> **EXERCISE INSTRUCTIONS**
Your answer must be a word-for-word copy of the listing below, minus its pictures.

-- Opening Marker --

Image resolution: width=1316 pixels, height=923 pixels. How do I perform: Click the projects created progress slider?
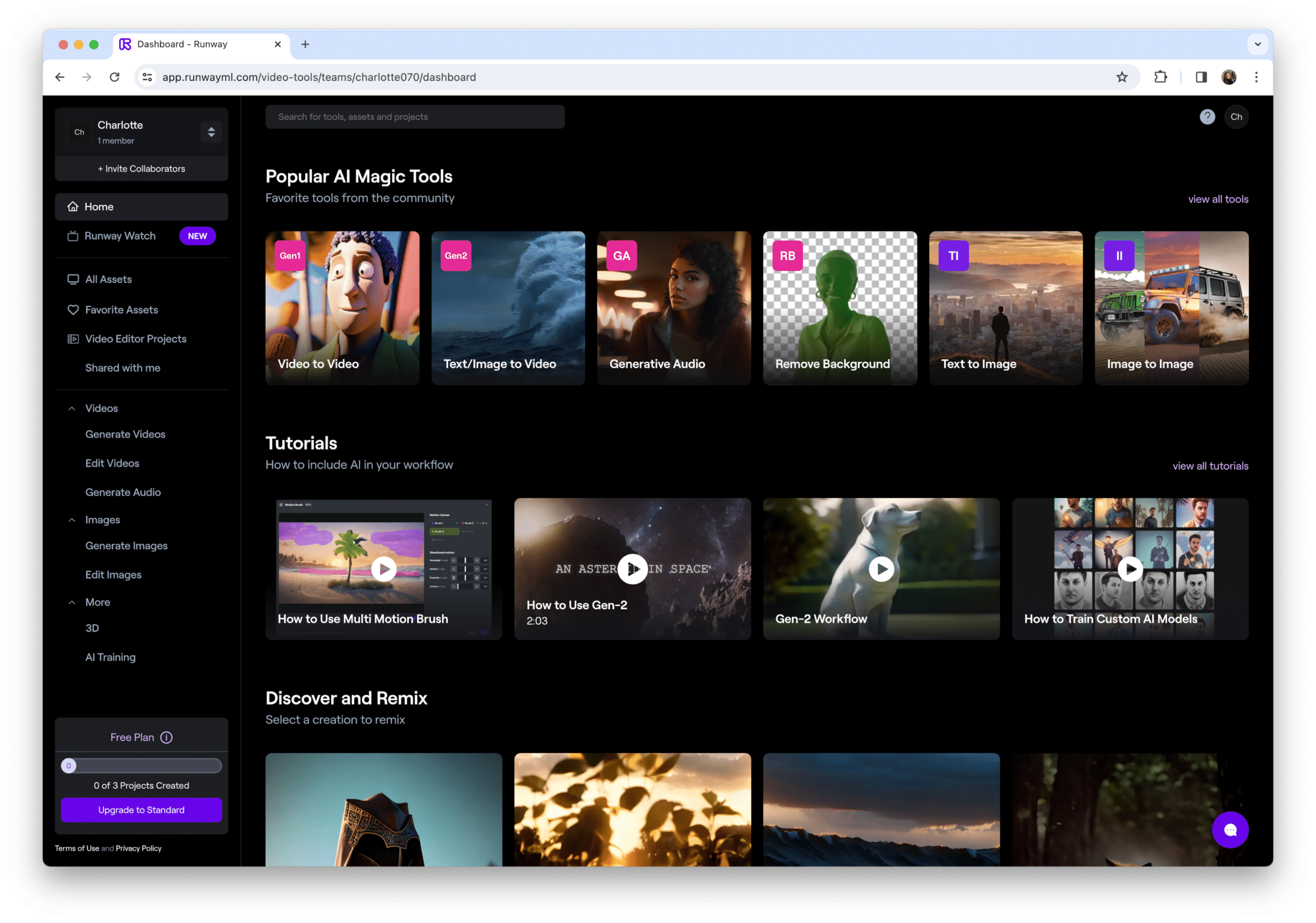[141, 765]
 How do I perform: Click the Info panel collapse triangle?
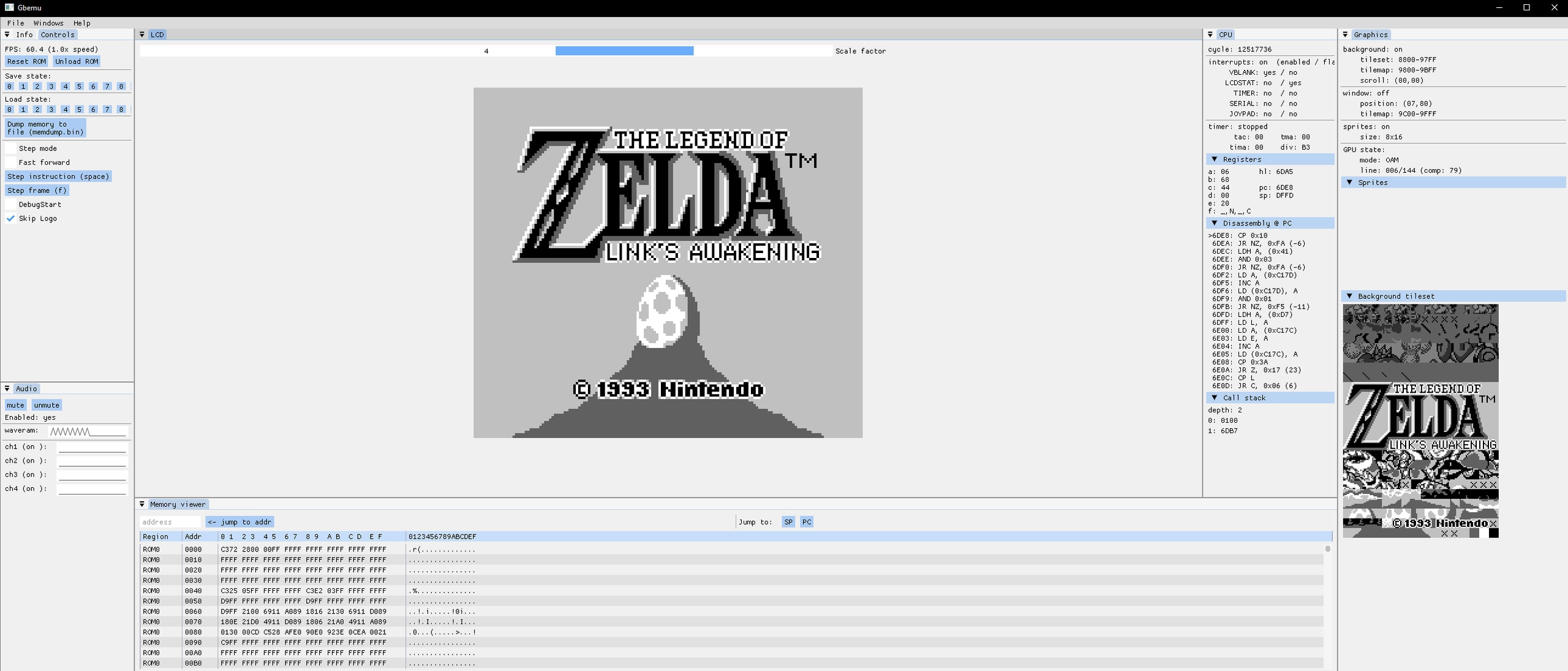click(x=7, y=35)
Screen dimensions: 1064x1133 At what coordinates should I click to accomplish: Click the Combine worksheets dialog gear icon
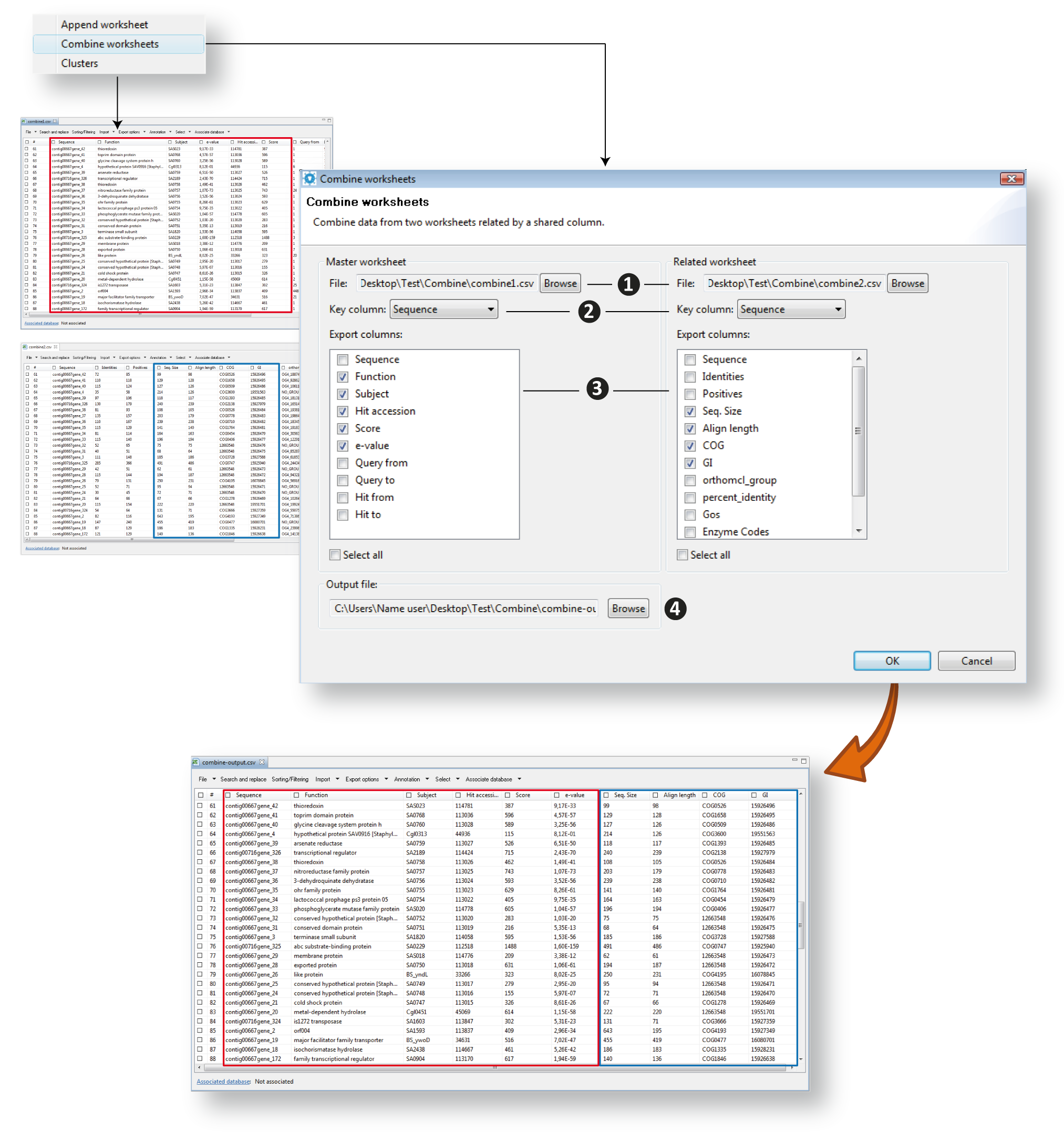[309, 178]
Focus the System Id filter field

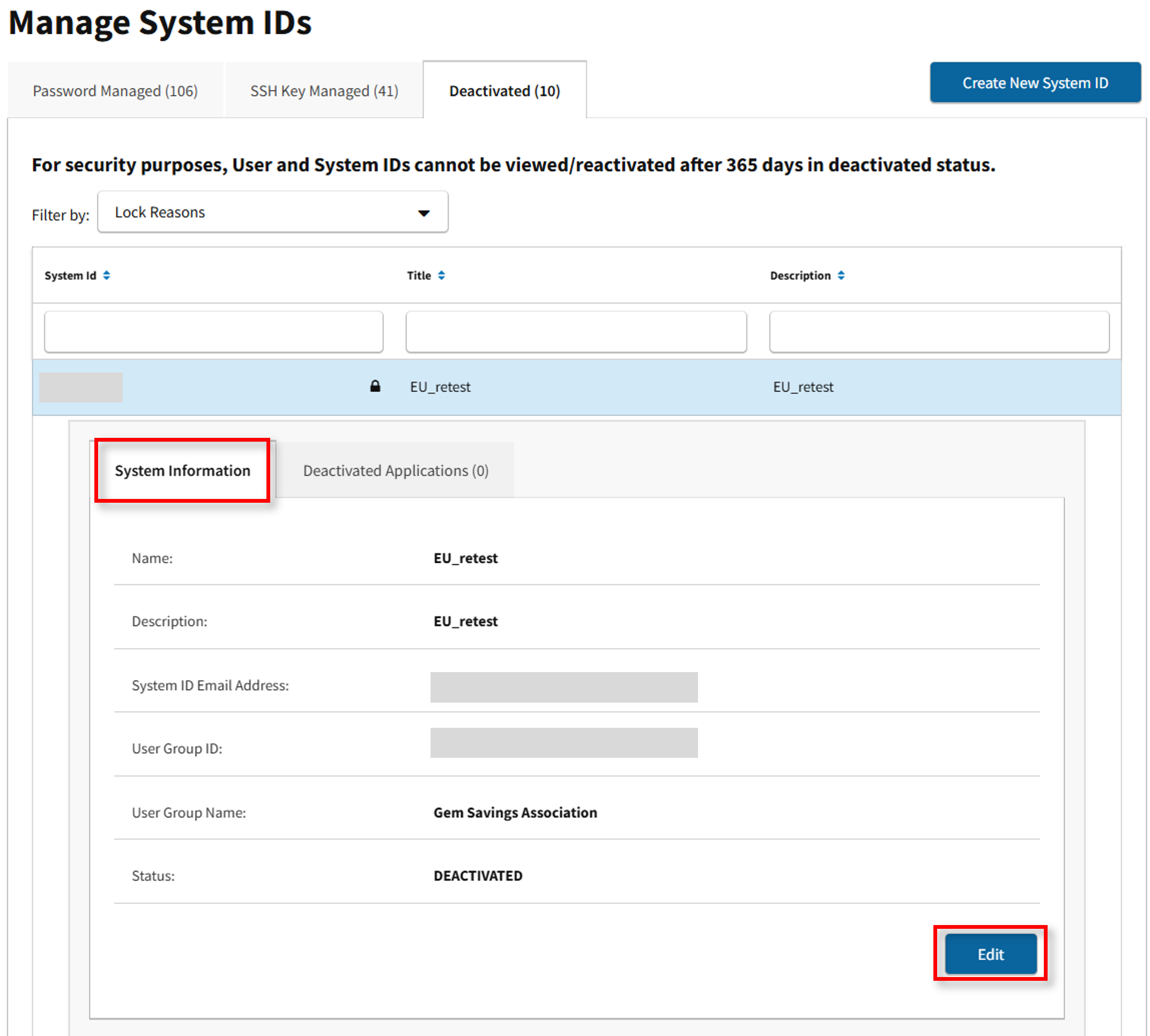(x=213, y=331)
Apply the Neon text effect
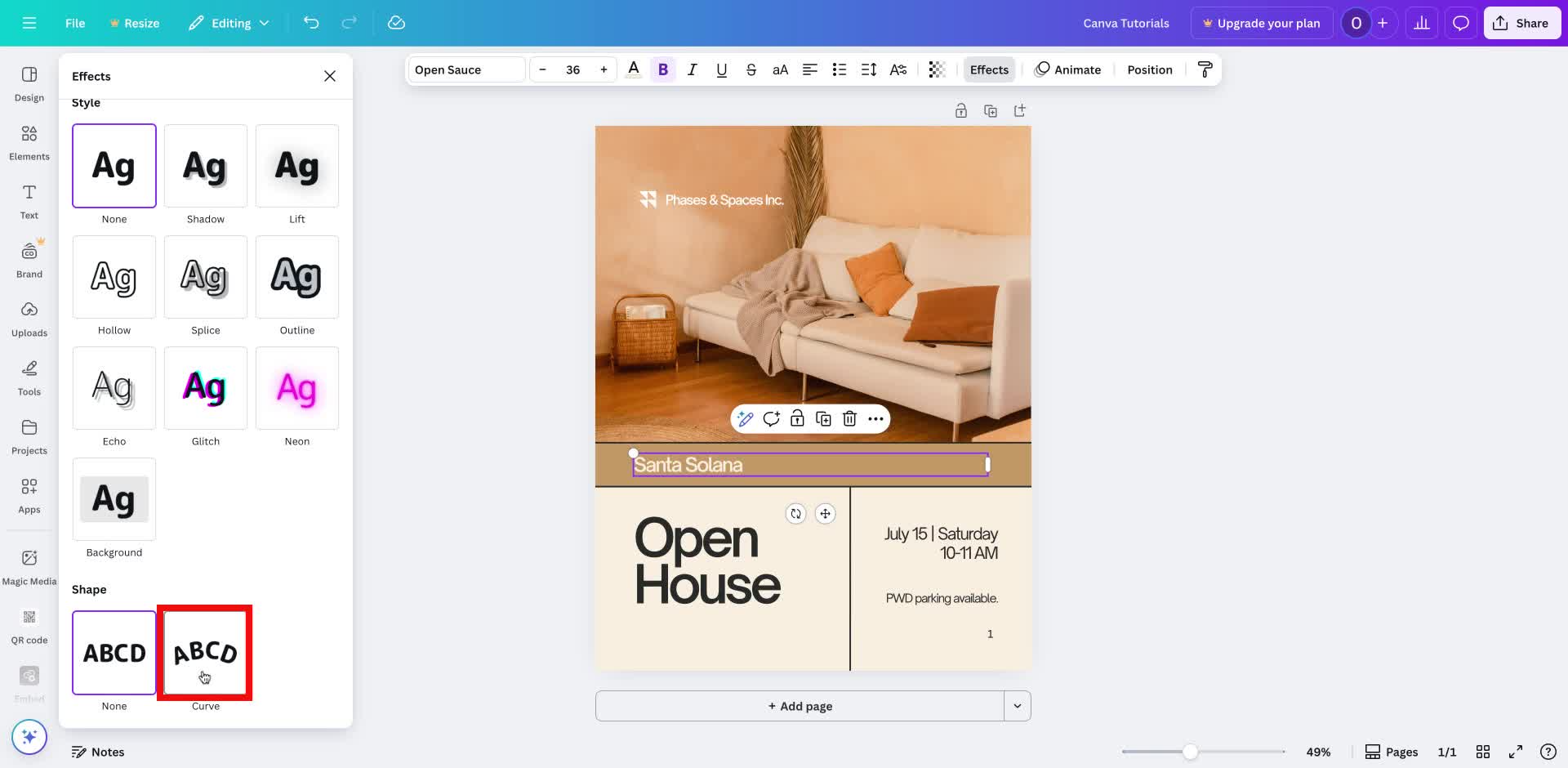 (x=296, y=389)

-- Closing Marker --

> **PROBLEM SOLUTION**
Image resolution: width=1316 pixels, height=923 pixels. How do I perform: Click the projects created progress slider?
[141, 765]
 How do I perform: Click the Info panel collapse triangle?
click(x=7, y=35)
Screen dimensions: 1064x1133 At what coordinates should I click to accomplish: Click the Combine worksheets dialog gear icon
[309, 178]
Focus the System Id filter field

(x=213, y=331)
Apply the Neon text effect
 (x=296, y=389)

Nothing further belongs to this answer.